We suffer from trying to co-exist with people who don’t actually love us, but we believe we are faulty in that because we grew up in environments that did not resonate with who we were.
But we can still find our home with those like us.
We don’t have to love everyone (and they don’t have to love us).
We get obsessed about not being accepted because we’ve gotten the message that we need to fit into the world. Otherwise we’ll supposedly be entirely cast out, alone.
But “the world” is not that limited energetic space you’ve grown up in; it’s not the mental moral creation with its specific boundaries and demands that your family/culture had in their heads.
So, in expecting and allowing yourself to dislike others and be disliked by others, you are freeing the space for the people who like you for who you are.
All judgment of others is self-definition. It simply says “I am not like you”.
Judgment is natural and essential. It only becomes an attack when we feel forced to remain locked to that original home-environment (or one that resembles it) that is not tolerant of us, so we go into a fight against them to survive as ourselves instead of being sucked into their kind of being.
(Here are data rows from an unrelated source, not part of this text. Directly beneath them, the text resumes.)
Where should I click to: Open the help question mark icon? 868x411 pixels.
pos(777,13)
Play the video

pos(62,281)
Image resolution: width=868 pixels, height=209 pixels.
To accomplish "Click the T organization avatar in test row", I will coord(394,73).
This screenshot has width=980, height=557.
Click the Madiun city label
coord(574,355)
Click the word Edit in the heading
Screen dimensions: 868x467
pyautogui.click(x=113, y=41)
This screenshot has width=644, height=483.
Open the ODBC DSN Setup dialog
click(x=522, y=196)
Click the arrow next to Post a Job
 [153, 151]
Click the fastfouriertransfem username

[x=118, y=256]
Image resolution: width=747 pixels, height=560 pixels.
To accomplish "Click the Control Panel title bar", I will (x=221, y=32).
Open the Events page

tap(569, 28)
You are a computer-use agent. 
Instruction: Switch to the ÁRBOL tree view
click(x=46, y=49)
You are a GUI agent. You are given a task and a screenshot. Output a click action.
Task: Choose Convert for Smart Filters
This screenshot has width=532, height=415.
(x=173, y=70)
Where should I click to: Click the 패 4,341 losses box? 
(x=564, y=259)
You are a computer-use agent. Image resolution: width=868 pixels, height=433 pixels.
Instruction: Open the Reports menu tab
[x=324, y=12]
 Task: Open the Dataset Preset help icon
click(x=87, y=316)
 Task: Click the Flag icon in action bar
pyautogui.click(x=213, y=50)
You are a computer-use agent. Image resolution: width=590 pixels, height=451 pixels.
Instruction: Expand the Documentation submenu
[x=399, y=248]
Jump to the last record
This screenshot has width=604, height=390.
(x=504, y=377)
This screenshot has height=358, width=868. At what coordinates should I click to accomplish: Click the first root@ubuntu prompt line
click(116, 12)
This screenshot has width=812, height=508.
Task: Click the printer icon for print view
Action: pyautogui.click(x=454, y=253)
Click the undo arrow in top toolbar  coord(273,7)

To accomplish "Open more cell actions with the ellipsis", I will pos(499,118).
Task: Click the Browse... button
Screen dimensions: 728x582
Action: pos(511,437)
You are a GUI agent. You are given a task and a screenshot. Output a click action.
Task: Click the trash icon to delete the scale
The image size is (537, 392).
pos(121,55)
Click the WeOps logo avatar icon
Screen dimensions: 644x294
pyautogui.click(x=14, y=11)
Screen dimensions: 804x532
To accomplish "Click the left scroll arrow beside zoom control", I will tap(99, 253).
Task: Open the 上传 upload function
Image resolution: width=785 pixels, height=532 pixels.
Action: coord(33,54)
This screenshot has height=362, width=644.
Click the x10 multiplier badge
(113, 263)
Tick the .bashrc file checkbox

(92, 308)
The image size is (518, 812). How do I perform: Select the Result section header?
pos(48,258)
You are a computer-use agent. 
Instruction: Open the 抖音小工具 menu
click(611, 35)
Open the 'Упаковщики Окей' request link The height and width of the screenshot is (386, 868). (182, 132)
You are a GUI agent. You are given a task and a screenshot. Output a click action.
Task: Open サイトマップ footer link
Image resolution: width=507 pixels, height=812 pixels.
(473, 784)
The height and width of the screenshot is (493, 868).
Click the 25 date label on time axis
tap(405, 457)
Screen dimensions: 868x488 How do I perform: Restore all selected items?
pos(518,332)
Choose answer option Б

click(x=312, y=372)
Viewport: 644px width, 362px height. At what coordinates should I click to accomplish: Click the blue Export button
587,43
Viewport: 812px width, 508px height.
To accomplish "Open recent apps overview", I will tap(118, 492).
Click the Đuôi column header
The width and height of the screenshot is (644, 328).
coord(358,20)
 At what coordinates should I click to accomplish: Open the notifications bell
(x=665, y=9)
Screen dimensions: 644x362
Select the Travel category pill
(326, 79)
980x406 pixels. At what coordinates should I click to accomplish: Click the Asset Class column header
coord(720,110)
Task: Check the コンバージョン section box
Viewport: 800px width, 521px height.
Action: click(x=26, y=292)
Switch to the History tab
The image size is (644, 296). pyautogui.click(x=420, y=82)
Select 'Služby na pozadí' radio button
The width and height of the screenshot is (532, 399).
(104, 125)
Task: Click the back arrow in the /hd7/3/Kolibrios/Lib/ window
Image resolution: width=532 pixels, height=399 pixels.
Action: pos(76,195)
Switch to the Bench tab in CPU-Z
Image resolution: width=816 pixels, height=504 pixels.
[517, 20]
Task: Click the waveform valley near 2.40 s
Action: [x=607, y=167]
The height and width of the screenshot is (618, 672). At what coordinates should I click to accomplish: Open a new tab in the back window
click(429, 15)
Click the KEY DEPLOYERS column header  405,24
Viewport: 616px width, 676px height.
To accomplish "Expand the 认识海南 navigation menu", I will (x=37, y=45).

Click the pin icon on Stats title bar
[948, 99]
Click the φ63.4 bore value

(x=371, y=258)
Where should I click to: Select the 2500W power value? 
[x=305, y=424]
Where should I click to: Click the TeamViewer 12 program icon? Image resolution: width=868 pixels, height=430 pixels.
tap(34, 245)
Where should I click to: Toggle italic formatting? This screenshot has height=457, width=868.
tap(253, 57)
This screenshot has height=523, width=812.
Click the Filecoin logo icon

But if we disallow being disliked and disliking, we keep asking for approval from these same (type of) people who already don’t see us as approvable while they too are locked in a battle to safeguard their identity.
So, whenever other people don’t want you, allow that, because they are actually relieving you from trying to be approved by someone who does not resonate with you enough, so they would in essence have to reject themselves in order to approve of you.
And what about the spiritual concept of loving everyone?
Well, even that only comes when we are not needing approval from them/clashing with their ideals, so usually, it comes from a place of distance and as a generalised soul-feeling as opposed to the basis of real, bonded, secure relationships with these people.
Because whenever we are too close (in an setting where we are asking for love) being disliked is a huge blow to our self-esteem and requires huge energy to battle.
So, sure, allow love for everyone but first take care of whether you are being loved by finding your true home-environments in the people that NATURALLY care to love you.
Those are the people who are already enough like you and loving you increases their self-love too.
The people who reject you in any way do not resonate with you (at least at that time) and they are rejecting what they do not want to be or what they do want but feel disallowed to be.
In either case, you do not have to force yourself to “love” and adjust to their energies-this is a mirror of the powerlessness that you experienced in childhood where your only option was to adapt to what your parent(s) demanded of you (justifying it as you being “loving” towards them).
Children love their parents automatically.
It is never the child’s love that is faulty and always the parent’s perception that could benefit from the child’s pure reflection of where their actual love has been compromised.
So, let people dislike you and let them be far from you since the jarring nature of your togetherness hurts you (both).
Do not seek those people; unless you want to be more like them because something in you is attracted to their qualities (different from seeking approval by contorting yourself to match what you think you should be).
We are all meant to be different and we are never too different to have a home-environment of love.